Create custom roles via the UI (with an interactive policy builder and resolved permissions preview) or via API/YAML definitions for "IAM as code" workflows. Authorization groups now support multiple roles, so you can pair a built-in role (like Editor) with a focused custom role that overrides specific permissions. Built-in roles continue to receive new permissions automatically; your custom overrides stay in place.

Permission resolution follows a clear, predictable model: secure by default, most-specific policy wins, and deny beats allow at the same specificity level. Ready-to-use recipes are included for common patterns like restricting billing access, managing sampling data access (grant, deny, or scope to specific domains), and more.

Also included: detailed user and group management pages, a change log for auditing modifications, and comprehensive new enablement docs. Learn more: https://docs.getmontecarlo.com/docs/authorization

Microsoft Teams users can now trigger Monte Carlo's Troubleshooting Agent directly from Teams alerts. When an alert fires, kick off a troubleshooting analysis right where your team is already working. Once complete, a summary of findings is delivered in-thread, along with a link to dive deeper in Monte Carlo.

The Troubleshooting Agent is now a native part of your incident response workflow in Teams, helping you investigate and resolve data issues without context switching.

You can now bring Snowflake Intelligence (Cortex Agents) under Monte Carlo's Agent Observability coverage!

From Settings > Agent Observability, connect a native Cortex Agent by selecting a Snowflake warehouse and choosing from a list of discovered agents -- no custom instrumentation or code changes required.

Once connected, Cortex trace and span data flows in automatically, powering the full Agent Observability experience: trace viewer, conversation viewer, trace dashboards, and all four agent monitor types.

Learn more and get started here: https://docs.getmontecarlo.com/docs/snowflake-intelligence-cortex-agents



Metric monitors now support out-of-the-box ML metrics. Select from prebuilt, industry-standard regression metrics — RMSE, MAE, MAPE, R-Squared, and Mean Error — to measure how far off a model's predictions are, plus classification accuracy to track how often a model gets the right answer.

Just pick the prediction and actual columns, and monitoring is configured in clicks.

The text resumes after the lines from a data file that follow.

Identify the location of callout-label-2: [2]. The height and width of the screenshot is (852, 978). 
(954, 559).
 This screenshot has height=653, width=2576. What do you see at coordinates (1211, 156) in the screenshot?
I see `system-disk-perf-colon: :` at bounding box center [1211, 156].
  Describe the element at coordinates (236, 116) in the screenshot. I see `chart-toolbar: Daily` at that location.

Coming soon: out-of-the-box drift detection metrics including PSI, KS Test, and JS Divergence for automatic distribution shift detection

Learn more here: https://docs.getmontecarlo.com/docs/available-metrics#ml-metrics


The Asset Summary tab now surfaces all monitor results and trends in a single view.

Metric monitors, custom SQL, validations, and comparisons appear alongside existing pipeline health signals, each with a time-series chart that respects the global time window.

Inline controls let you switch fields, segments, and variables without leaving the page.

Toggle between a results view and a Monitor list view, and a customization option allows you to choose which monitors to show or hide.



Multi-turn agent interactions can now be viewed as a single, chronological conversation in Trace Explorer. Traces sharing a conversation ID are automatically grouped, displaying user messages and agent responses in order with timestamps, role labels, and turn numbers.

Each turn links directly to its underlying trace, and clicking any message opens a detail panel with the full content. This makes it easy to follow the complete back-and-forth of an agent conversation in one place and drill into any individual trace when you need more detail.